*What this task involves:* Please return every line from the entries that has the string "previous" in it.

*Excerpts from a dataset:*
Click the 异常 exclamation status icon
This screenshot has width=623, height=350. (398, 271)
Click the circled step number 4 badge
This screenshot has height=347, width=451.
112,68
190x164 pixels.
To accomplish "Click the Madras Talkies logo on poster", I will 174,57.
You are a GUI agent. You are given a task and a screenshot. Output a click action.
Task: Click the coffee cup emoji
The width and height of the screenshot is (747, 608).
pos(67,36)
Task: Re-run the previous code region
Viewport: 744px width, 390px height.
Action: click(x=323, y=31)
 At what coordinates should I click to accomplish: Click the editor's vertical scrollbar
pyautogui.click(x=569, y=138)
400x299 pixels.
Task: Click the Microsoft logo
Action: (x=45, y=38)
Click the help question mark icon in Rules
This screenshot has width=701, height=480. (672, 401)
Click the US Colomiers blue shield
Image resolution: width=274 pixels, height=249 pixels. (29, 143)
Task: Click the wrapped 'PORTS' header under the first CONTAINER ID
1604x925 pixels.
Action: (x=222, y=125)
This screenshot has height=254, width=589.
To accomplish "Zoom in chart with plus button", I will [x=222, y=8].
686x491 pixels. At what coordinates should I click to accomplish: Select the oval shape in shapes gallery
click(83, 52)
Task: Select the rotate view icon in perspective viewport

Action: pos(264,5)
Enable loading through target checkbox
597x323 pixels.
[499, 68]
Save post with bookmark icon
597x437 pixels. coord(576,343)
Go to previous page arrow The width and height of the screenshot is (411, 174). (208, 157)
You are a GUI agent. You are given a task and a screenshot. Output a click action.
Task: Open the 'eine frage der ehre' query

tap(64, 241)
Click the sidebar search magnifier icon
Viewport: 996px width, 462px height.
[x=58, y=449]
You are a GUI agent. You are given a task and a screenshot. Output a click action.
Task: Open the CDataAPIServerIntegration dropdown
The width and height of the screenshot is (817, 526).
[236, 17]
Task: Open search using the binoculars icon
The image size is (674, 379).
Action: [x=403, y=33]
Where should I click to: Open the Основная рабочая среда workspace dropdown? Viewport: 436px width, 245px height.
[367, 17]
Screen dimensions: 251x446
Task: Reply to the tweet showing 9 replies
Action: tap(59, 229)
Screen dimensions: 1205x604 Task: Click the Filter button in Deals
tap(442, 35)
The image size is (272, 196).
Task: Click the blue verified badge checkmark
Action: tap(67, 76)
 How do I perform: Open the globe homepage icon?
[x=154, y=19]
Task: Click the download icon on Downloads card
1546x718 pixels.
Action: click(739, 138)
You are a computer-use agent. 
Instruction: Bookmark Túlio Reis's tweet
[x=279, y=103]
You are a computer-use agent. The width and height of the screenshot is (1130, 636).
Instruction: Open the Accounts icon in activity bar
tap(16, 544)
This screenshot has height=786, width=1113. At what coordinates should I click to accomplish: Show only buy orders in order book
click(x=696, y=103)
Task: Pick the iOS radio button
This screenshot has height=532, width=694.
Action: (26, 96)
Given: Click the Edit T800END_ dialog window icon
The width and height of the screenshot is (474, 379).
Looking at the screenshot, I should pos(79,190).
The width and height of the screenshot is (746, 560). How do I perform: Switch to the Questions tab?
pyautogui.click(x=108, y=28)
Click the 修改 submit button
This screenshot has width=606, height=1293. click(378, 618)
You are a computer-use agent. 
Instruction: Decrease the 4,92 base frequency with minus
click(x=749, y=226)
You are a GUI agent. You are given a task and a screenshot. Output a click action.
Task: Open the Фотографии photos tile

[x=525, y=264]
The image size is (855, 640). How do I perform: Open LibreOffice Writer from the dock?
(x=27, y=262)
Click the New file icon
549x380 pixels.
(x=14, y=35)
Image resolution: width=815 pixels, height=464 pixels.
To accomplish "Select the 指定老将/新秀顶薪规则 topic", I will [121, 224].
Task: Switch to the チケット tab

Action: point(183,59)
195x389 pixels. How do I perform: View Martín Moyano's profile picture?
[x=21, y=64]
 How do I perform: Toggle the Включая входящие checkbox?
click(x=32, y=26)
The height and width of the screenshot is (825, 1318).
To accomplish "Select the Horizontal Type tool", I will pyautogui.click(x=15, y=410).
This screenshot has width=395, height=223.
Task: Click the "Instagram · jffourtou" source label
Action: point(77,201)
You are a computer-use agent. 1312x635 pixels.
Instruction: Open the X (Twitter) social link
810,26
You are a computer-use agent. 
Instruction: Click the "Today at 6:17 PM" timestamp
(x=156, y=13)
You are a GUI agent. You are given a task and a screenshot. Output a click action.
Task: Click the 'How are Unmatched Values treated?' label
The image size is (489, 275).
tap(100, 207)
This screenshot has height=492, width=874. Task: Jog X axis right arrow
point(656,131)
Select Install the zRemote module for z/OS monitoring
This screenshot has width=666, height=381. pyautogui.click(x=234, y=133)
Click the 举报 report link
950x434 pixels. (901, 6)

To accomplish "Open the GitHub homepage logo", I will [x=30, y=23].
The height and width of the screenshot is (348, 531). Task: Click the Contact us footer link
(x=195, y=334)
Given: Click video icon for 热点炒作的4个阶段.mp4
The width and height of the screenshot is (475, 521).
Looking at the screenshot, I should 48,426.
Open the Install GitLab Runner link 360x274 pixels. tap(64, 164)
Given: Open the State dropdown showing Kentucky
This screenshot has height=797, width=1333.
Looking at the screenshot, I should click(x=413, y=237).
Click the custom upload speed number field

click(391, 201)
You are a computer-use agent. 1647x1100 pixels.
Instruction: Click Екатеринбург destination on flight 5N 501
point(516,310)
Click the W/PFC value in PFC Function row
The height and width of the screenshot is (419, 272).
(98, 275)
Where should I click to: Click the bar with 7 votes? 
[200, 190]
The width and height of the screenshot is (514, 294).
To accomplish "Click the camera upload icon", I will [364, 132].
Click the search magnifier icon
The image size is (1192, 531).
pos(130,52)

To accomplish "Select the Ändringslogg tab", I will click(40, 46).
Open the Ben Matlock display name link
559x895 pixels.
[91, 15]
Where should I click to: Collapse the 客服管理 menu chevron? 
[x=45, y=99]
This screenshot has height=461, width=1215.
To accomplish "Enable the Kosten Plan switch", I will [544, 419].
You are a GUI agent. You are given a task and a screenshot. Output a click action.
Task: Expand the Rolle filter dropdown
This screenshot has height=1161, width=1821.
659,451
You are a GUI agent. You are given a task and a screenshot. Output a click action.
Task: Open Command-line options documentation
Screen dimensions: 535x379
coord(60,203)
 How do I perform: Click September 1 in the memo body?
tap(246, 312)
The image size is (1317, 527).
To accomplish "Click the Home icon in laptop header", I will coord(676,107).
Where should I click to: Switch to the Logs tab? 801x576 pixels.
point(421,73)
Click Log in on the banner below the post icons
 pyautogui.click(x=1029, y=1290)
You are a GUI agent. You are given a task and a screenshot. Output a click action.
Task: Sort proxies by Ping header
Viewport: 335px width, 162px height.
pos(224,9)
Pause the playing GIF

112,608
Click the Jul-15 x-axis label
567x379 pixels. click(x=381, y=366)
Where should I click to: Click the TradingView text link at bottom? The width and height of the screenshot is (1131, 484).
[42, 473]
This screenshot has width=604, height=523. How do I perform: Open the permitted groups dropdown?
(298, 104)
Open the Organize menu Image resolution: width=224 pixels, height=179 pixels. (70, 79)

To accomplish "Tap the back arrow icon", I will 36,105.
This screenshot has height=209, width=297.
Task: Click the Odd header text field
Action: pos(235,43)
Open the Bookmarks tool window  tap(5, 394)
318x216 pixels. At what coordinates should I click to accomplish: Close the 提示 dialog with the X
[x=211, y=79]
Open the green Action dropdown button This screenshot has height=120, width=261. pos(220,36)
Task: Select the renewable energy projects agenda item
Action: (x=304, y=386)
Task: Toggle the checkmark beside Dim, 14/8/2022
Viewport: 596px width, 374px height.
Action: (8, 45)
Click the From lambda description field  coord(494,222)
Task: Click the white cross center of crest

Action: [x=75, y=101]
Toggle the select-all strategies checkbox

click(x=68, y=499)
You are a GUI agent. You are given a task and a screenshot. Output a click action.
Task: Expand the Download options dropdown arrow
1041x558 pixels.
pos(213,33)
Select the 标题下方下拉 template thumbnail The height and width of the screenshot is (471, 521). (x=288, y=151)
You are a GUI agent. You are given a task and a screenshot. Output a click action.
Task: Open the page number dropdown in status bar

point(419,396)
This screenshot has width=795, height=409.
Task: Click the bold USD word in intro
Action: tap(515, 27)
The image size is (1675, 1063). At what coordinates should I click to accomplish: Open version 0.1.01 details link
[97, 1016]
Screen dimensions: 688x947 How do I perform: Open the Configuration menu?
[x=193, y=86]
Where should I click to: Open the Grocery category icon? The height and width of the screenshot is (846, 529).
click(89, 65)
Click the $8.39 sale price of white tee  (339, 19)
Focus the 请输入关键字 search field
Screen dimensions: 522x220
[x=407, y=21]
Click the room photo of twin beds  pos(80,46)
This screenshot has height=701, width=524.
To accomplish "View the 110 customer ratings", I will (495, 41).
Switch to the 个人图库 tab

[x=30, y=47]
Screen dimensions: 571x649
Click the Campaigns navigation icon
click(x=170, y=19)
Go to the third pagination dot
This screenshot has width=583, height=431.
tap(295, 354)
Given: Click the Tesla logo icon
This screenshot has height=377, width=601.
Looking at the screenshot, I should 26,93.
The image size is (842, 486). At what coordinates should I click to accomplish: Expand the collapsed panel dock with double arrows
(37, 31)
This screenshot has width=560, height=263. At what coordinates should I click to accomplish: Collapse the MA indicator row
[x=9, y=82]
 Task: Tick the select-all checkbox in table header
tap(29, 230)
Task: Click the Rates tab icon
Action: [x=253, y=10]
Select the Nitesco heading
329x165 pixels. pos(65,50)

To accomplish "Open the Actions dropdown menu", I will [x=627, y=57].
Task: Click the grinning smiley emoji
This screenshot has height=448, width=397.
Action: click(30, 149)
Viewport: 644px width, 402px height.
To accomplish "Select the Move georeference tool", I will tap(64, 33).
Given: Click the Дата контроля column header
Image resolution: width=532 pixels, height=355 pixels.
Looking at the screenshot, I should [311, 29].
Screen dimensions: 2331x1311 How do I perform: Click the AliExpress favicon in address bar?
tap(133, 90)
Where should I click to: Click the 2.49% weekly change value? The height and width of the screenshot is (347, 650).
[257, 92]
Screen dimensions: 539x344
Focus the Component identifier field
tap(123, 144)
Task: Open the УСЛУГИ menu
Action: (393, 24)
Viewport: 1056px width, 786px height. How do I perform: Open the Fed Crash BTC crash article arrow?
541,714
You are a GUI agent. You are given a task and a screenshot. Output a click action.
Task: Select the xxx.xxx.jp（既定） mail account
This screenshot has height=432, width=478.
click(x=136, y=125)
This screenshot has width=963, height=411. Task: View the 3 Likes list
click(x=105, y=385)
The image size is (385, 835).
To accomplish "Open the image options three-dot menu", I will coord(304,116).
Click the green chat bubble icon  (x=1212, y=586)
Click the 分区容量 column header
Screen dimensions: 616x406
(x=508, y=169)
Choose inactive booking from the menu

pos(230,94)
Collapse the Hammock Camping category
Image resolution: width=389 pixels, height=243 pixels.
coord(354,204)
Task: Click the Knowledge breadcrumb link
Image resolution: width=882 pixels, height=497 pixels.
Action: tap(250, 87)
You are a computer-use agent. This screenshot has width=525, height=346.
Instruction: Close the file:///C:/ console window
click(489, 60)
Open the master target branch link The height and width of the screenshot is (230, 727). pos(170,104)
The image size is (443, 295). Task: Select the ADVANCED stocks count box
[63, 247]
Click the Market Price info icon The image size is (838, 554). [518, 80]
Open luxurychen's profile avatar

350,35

*Exercise output:*
Task: Re-run the previous code region
Go to previous page arrow The width and height of the screenshot is (411, 174). (208, 157)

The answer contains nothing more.